The first tree I learned to identify, after cork oak and pines, is the London Plane. By the way, I am almost exclusively using the Kingfisher Field Guides Trees of Britain and Europe pictured in that post. I was very excited to learn the London Plane because they are everywhere, in every playground and I remember them from my childhood! I clearly remember the spiky balls and wondering if that's where walnuts come from. Well friends, it's not. This is a tall tree that is easily spotted by its scaling bark with patches of creamy white and by its globular, spiky fruits.

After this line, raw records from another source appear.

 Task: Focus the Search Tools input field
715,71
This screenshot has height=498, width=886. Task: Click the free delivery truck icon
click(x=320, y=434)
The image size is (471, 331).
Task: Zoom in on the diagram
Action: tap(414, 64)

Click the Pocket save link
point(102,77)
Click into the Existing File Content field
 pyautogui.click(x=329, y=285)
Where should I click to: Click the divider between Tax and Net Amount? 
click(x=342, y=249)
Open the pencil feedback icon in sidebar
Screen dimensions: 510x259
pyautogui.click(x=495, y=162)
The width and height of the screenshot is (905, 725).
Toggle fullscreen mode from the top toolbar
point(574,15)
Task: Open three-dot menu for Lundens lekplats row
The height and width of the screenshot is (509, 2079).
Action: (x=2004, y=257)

This took me forever and online help to identify because they are not flowering right now. When they are flowering, their purplish/blue flowers are easily spotted and fall everywhere, especially on your car. They are very common in Lisbon. And around my house, too. Luckily they still have their woody seed pods, which are tough and 2-3 inches big. They have leaves twice divided into leaflets.
Silver Birch/Vidoeiro branco/Betula pendulaI was happy to find a silver birch tree because they also remind me of my childhood neighborhood. They have beautiful smooth, white bark, they are slender and have long, green catkins (those caterpillar-like "fruits" of trees).
This is actually a shrub, and not a tree, so I didn't find it in my book. But it is so common and I've seen it so many times that I wanted to know what it was called. And now I can see the difference between shrubs and trees better.